DATA TO USE -

* Begin *

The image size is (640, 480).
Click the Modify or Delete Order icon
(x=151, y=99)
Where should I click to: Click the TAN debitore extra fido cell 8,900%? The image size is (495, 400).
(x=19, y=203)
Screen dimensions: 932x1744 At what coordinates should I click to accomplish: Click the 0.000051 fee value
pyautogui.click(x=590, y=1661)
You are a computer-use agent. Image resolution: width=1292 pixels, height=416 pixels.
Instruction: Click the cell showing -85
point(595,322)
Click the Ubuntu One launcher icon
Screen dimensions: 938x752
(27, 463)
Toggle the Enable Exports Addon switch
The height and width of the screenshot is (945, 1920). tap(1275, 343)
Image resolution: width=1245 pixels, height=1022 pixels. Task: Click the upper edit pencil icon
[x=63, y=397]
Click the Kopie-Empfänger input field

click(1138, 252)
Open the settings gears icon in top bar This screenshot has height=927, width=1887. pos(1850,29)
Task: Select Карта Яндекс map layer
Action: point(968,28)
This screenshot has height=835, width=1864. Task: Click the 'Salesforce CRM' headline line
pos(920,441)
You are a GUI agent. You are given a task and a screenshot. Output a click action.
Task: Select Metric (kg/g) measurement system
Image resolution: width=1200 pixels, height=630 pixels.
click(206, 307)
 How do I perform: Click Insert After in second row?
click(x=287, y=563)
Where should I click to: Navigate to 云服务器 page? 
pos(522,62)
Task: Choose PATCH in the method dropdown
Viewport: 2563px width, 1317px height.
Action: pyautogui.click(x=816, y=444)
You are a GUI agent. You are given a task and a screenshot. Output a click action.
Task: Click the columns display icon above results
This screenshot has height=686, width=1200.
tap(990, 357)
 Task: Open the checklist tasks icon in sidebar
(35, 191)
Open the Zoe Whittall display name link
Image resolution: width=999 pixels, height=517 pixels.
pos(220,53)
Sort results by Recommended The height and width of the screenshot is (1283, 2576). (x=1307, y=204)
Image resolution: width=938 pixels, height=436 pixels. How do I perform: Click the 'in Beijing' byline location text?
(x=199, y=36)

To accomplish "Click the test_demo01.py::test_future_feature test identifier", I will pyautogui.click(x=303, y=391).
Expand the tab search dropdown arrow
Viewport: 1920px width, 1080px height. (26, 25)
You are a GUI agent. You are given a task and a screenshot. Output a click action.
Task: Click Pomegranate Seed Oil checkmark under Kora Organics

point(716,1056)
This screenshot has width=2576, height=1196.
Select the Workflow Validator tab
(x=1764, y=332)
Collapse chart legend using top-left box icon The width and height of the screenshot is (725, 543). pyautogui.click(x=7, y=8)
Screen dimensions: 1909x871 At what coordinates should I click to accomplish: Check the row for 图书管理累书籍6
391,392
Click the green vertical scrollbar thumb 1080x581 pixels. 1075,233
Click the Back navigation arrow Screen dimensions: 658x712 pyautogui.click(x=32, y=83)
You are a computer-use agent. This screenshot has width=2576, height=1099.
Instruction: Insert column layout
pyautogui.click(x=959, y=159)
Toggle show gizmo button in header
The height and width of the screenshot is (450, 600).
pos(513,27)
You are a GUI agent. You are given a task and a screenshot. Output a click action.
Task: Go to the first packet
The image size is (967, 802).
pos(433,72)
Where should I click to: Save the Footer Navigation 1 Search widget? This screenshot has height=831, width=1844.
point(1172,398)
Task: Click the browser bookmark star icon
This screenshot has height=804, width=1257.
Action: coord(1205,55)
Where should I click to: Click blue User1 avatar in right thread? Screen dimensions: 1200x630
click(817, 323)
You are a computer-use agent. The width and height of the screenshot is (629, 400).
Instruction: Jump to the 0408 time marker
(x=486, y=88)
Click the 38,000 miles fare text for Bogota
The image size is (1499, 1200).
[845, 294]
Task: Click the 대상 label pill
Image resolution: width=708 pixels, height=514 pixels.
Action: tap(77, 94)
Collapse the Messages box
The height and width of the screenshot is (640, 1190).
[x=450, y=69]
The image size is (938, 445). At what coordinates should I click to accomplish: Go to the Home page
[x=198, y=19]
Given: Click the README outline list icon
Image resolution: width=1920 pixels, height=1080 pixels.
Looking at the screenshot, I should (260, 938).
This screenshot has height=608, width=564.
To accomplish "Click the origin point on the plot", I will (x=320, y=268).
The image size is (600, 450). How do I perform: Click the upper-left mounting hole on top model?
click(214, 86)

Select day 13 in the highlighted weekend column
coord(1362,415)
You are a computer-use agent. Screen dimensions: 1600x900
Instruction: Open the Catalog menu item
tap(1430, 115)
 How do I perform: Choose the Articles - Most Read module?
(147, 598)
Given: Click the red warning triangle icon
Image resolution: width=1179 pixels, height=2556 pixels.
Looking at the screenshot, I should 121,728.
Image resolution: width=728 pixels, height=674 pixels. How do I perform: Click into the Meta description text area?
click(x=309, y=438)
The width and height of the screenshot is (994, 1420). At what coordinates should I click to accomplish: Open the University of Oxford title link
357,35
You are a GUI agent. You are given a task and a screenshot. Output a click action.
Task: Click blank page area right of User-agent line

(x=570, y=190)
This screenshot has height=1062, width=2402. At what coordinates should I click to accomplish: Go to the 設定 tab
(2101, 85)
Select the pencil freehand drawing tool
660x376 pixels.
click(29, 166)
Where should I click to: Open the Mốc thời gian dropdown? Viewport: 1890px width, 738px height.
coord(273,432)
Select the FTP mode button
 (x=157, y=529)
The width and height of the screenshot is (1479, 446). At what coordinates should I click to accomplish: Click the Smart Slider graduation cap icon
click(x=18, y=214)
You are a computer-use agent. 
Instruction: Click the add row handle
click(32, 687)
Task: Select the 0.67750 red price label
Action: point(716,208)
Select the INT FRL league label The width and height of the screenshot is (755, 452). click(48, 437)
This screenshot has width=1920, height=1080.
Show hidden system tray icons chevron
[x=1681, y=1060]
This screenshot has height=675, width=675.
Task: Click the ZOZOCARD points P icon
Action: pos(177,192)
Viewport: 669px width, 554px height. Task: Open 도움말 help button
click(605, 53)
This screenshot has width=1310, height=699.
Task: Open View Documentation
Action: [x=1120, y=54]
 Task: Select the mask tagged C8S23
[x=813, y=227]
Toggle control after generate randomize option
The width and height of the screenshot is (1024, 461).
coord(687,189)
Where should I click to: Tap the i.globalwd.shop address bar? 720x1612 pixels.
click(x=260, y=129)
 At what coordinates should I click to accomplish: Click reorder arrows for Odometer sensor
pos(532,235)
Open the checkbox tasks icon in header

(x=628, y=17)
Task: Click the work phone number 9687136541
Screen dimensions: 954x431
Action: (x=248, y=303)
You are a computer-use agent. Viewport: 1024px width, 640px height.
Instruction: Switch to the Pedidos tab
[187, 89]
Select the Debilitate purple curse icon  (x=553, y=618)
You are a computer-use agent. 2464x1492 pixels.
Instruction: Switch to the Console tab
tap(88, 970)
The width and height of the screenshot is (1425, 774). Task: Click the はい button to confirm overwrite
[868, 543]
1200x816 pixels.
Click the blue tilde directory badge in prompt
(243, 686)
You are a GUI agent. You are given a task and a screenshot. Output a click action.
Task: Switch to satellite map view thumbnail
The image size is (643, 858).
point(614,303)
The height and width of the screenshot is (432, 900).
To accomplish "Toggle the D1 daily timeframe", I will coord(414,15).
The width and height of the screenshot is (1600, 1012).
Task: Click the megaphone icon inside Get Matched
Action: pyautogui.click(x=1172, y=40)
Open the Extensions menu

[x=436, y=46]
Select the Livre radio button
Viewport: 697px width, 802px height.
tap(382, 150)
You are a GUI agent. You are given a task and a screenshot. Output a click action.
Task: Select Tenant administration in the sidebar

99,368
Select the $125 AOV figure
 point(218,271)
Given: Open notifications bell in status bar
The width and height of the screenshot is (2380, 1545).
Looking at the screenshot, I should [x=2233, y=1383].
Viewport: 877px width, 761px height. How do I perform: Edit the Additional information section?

* End *

WRITTEN REQUEST - Rewrite the rows, starting at the first one and ending at the line that contains "click(1138, 252)", with "icon" replaced by "button" and everything else left unchanged.

ANSWER FOR THIS EXERCISE -
The image size is (640, 480).
Click the Modify or Delete Order button
(x=151, y=99)
Where should I click to: Click the TAN debitore extra fido cell 8,900%? The image size is (495, 400).
(x=19, y=203)
Screen dimensions: 932x1744 At what coordinates should I click to accomplish: Click the 0.000051 fee value
pyautogui.click(x=590, y=1661)
You are a computer-use agent. Image resolution: width=1292 pixels, height=416 pixels.
Instruction: Click the cell showing -85
point(595,322)
Click the Ubuntu One launcher button
Screen dimensions: 938x752
(27, 463)
Toggle the Enable Exports Addon switch
The height and width of the screenshot is (945, 1920). tap(1275, 343)
Image resolution: width=1245 pixels, height=1022 pixels. Task: Click the upper edit pencil button
[x=63, y=397]
Click the Kopie-Empfänger input field

click(1138, 252)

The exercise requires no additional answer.